I'd like to know. Really. This is absolutely driving me insane.
So an ordinary person decides to believe that someone or something created the world greater than themself. They then proceed to worship said deity out of thankfulness, and hope in return that they will receive their creator's blessing. They hope to live a life that will best exemplify the good traits of the human being, and believe they can overcome the bad traits.
When they are hurt, they believe all isn't lost. When someone dies, they believe they are in a better place. When someone commits a wrong, they can be forgiven.
It's a healthy thing, when utilized correctly. It's something to fall back on when the rational mode of life can't help you.
Is that truly a terrible thing to have? I know it can promote ignorance, but that's the fault of the individual practicing the faith, not the faith itself. I just want an explanation. Thank you.

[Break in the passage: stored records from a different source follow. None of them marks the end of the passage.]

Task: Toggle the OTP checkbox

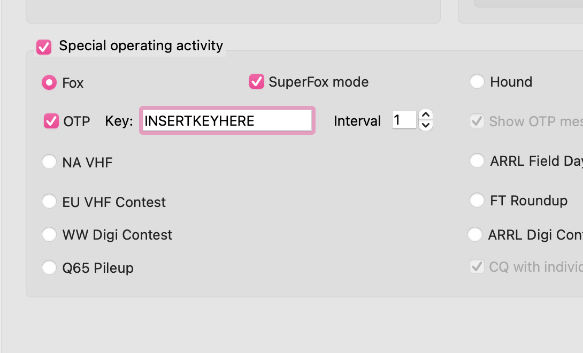Action: pos(51,121)
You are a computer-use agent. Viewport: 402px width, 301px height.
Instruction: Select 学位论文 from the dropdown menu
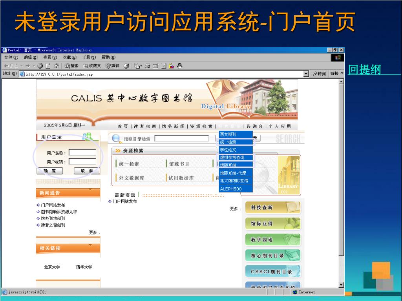pyautogui.click(x=228, y=150)

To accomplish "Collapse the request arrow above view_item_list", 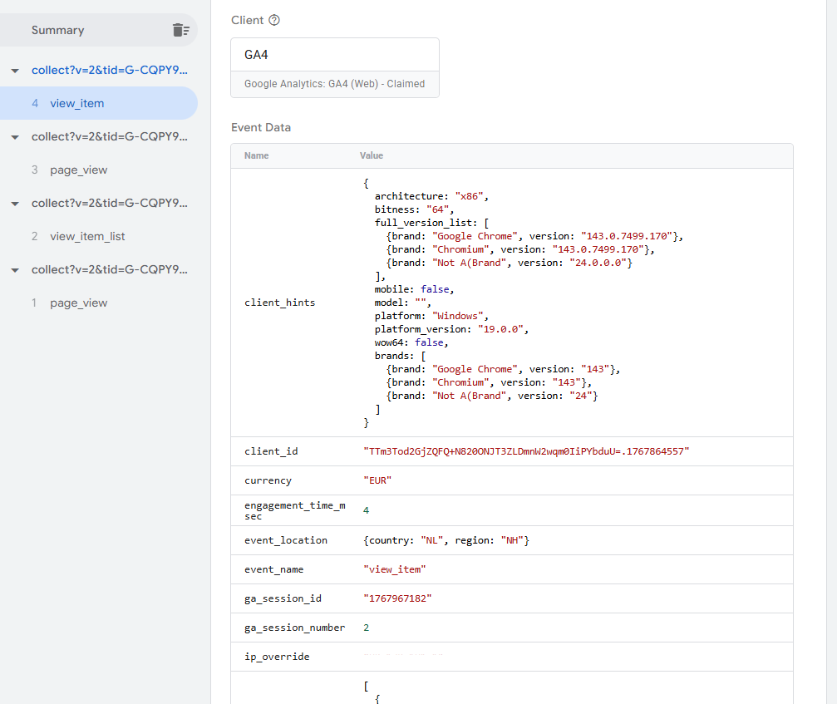I will tap(15, 204).
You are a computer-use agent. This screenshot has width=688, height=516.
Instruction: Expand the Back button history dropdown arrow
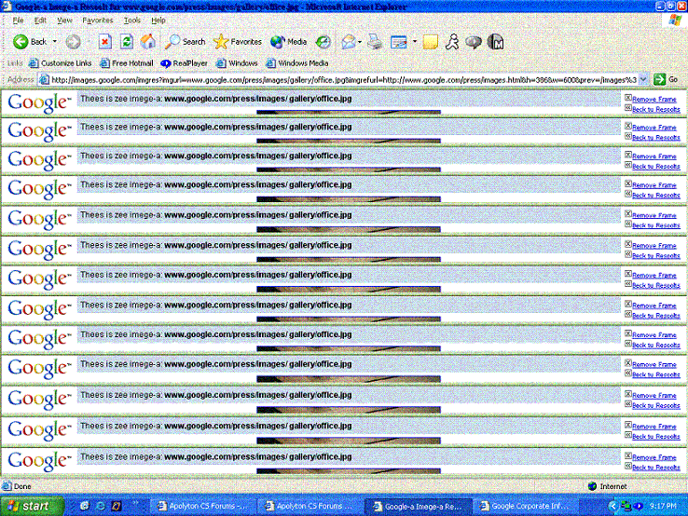point(55,42)
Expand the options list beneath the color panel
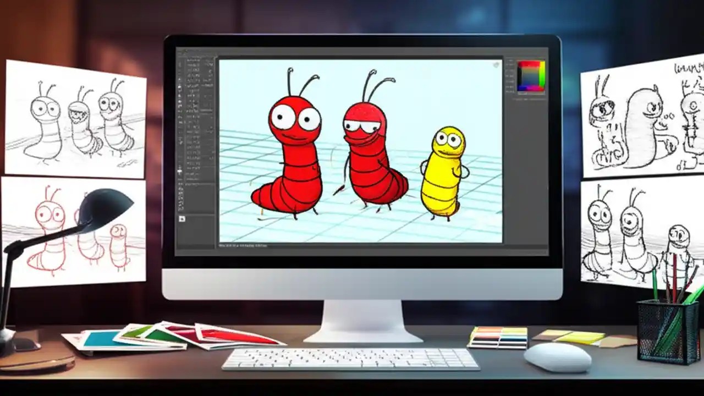The height and width of the screenshot is (396, 704). point(528,99)

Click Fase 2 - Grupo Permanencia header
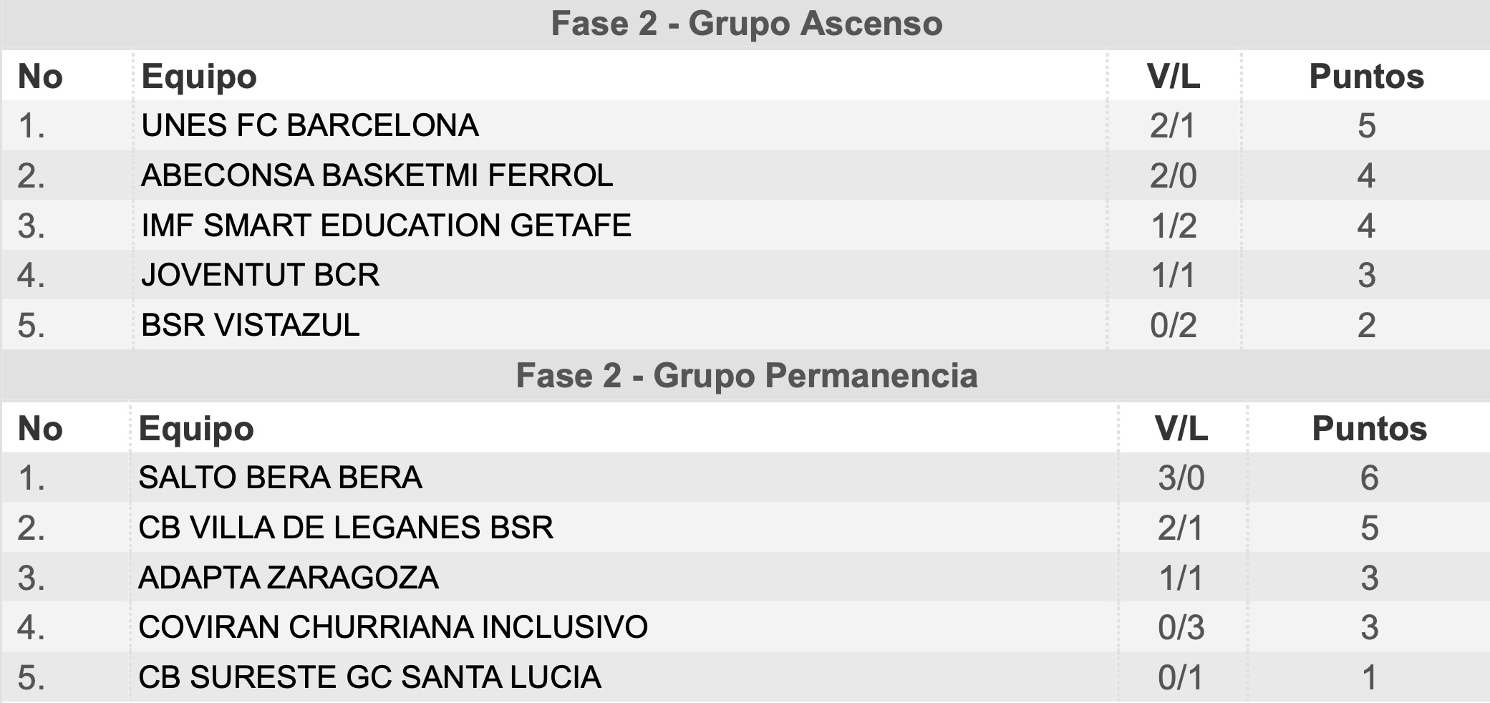pos(746,376)
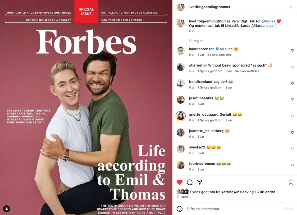Viewport: 297px width, 215px height.
Task: View the '1.208 andre' likes list
Action: [x=265, y=192]
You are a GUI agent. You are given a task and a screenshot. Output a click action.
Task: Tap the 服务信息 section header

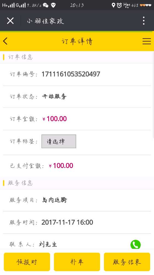tap(21, 183)
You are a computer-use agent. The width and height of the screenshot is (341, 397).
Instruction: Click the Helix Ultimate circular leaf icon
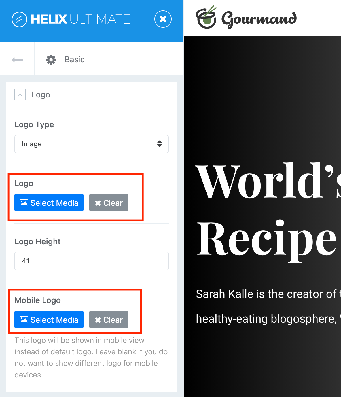click(x=19, y=19)
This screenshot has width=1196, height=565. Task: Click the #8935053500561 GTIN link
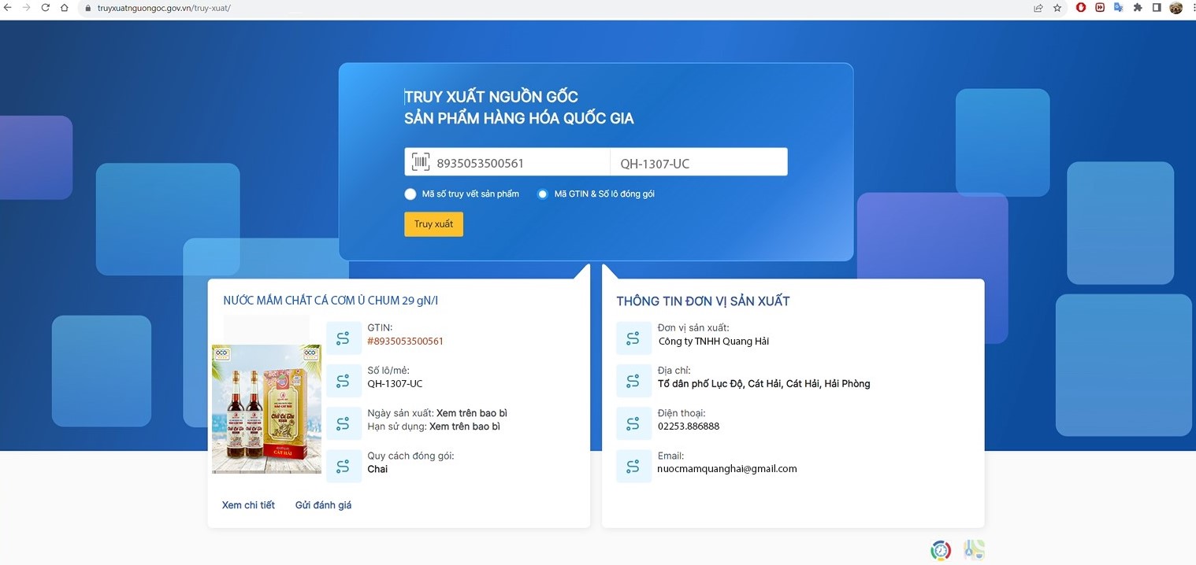pos(405,342)
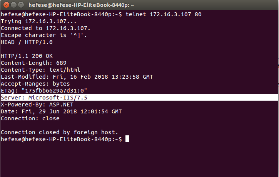Click the HTTP/1.1 200 OK response line
The height and width of the screenshot is (177, 279).
tap(27, 56)
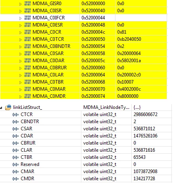The image size is (173, 183).
Task: Click the linkListStruct_ folder icon
Action: coord(8,107)
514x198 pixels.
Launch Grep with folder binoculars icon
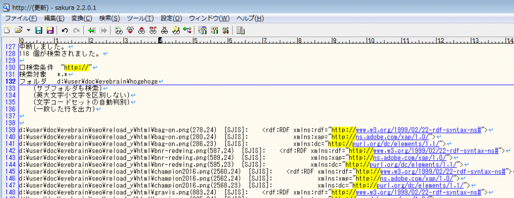(176, 31)
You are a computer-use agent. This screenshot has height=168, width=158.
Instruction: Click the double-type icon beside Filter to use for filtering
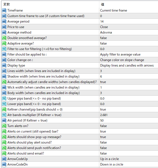coord(4,49)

I take issue with the kind of religiosity which you describe, you might be able to argue pragmatically that this is, on some average utilitarian scale, a healthy default position to aid in keeping a basic level of social stability: I don't think this is a credible position in the realm of theological issues, its just a utilitarian preference, which as far it relates to 'other people', might end up being a morally neutral preference, unless it impacts your actions in your immediate interpersonal relations or style of interaction.
The premise of your question, involves something like a consideration for 'the little people', or the little cogs in the great machine that we all depend on functioning; this is ironically, a rather Gods eye view of the narrative that you then furnish us with. You are correct to be concerned that there might be something wrong with this worldly picture: it might satisfy the heathen, the pagan, or the pantheistic believer, but it is utterly dehumanizing, and fundamentally concerned foremost with human happiness, which at the very least, does not encompass the the form of joy espoused in the Christian doctrine.
The core of your questions deals with a sophisticated issue, which can be addressed in a various number of ways as its quite abstract and philosophical, I will try to do my best at directly attending to your question, but it rests on a number of spiritual issues which are voluminous and complex topics: so instead I will try to jot down a basic stream of thoughts which paint an alternative way of being; to be curt.
Living within a narrative is synonymous to idolatry; it removes the spiritual development of understanding and judgement, aka discerning. The framework of fatalism, is indistinguishable from any other form of Pagan worship, however many Christian labels are sprinkled onto the story, and into your worldly identity. Everyone is born into the narrative, the work of salvation is to disabuse yourself from being purchased by it; this is an internal process of actualization, and leads into its own freedom of the soul, in union with the truth: this doesn't mean anything beyond the context of the introspective searching, which can be well aided through a communion with other members who, in particular, have the same aim and complimentary gifts to share, so that these things can be broken down and refined, the bread, is a symbol of the fleshly understanding, being broken and consumed, over and over.
Although slightly obtuse to what I've just written, there is a secular philosophical treatise that lays out the intellectual basis upon which, in my view, all proper religion rests upon, and in any case, upon which all intellectual schema's must depend upon.
I will post a link or attach it my post.
(PDF) Roodt, V 2018. Living with nihilism. In C Bremmers, A Smith, J-P Wils (eds), Beyond Nihilism? Germany: Traugott Bautz GmbH, 71-83.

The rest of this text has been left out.